» Task description:
Update the Pelham Bay Park station text from "During 2005, rooms" to "2) are used." by changing "crossover bridge" to "footbridge", and write out that full stretch.

» Extract:
-.-.-

This is an elevated station which has two tracks, one island platform and two disused side platforms. The tracks end at bumper blocks at the north end of the platforms. The station was formerly set up as a Spanish solution with alighting passengers using the side platforms and boarding passengers using the island platform. Now all passengers use the island platform. The 6 local train serves the station at all times except rush hours in the peak direction, when the <6> express train serves the station instead. The station is the northern terminus for all service; the next stop to the south is Buhre Avenue.

During 2005, rooms were located on the side platforms for temporary crew use while the crew quarters at the north end of the station was rebuilt. At the south end is a staff-only crossover bridge between the center and west side platform. It also used to connect to the east side platform but that portion has been removed. There is also a tower and crew facilities at the south end. There are old style signs which are covered over on the main platform.

Pelham Bay Park is the only New York City Subway terminal that does not use numerical track labels, but rather track labels based on compass directions (i.e. East track, West track). Punch boxes exist, however, at the south end of the island platform where the corresponding track numbers (Track 1 and 2) are used.

===Exits===
Fare control is in the mezzanine below the platforms. There are two staircases, an escalator, and an elevator that lead to Westchester Avenue. There is also a pedestrian bridge from the station entrance that crosses the Bruckner Expressway and leads to Pelham Bay Park.

==The Taking of Pelham One Two Three superstition==
In the novel The Taking of Pelham One Two Three by Morton Freedgood and its film adaptations (the 1974 original and the 1998 and 2009 remakes), the train that's hijacked leaves the Pelham Bay Park station at 1:23 pm, whence the callsign. After the 1974 film's release, the New York City Transit Authority banned any schedule of a train leaving this station at 1:23 am or 1:23 pm, realizing that it would become too much of a reminder to the public. Eventually this policy was rescinded, but due to the superstitions involved, dispatchers have continued to avoid scheduling a Manhattan-bound train to leave at 1:23.

== Nearby points of interest ==
- Pelham Bay Park
  - Bartow-Pell Mansion
  - Hunter Island
  - Orchard Beach
- City Island
- Co-op City
  - Bay Plaza Shopping Center

In the early 1960s, the Pelham Bay Park station was the closest station to the defunct Freedomland U.S.A. amusement park, now the site of Co-op City.

-.-.-

» Information:
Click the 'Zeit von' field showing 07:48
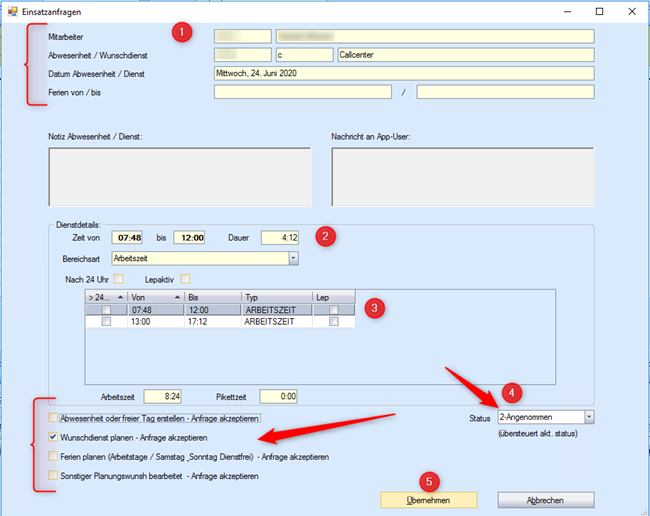The image size is (650, 516). (130, 238)
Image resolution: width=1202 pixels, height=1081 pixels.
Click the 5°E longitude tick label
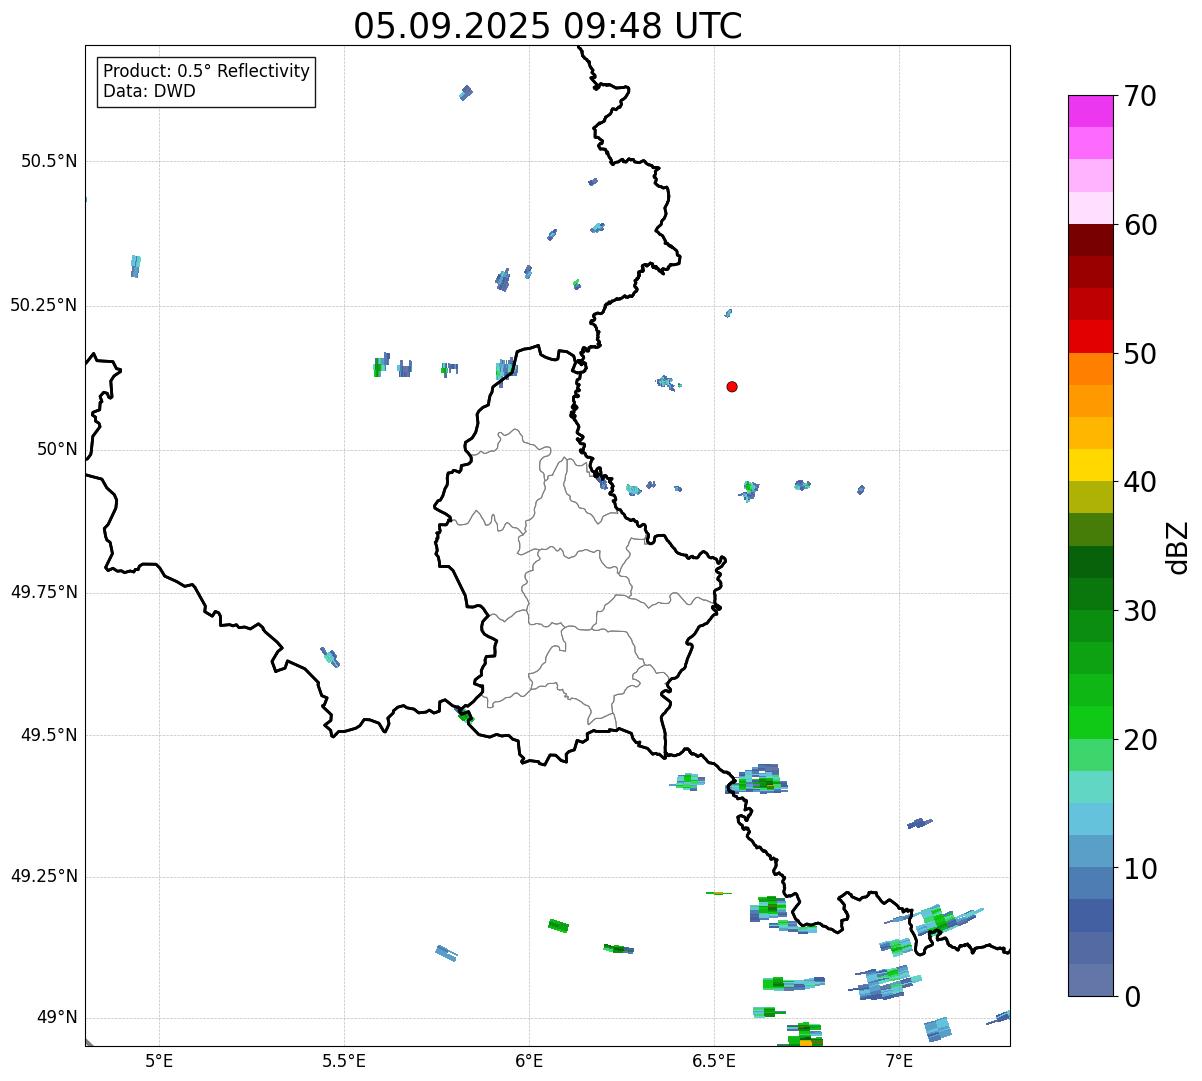pyautogui.click(x=159, y=1060)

-.-.-

» Exercise answer:
During 2005, rooms were located on the side platforms for temporary crew use while the crew quarters at the north end of the station was rebuilt. At the south end is a staff-only footbridge between the center and west side platform. It also used to connect to the east side platform but that portion has been removed. There is also a tower and crew facilities at the south end. There are old style signs which are covered over on the main platform.

Pelham Bay Park is the only New York City Subway terminal that does not use numerical track labels, but rather track labels based on compass directions (i.e. East track, West track). Punch boxes exist, however, at the south end of the island platform where the corresponding track numbers (Track 1 and 2) are used.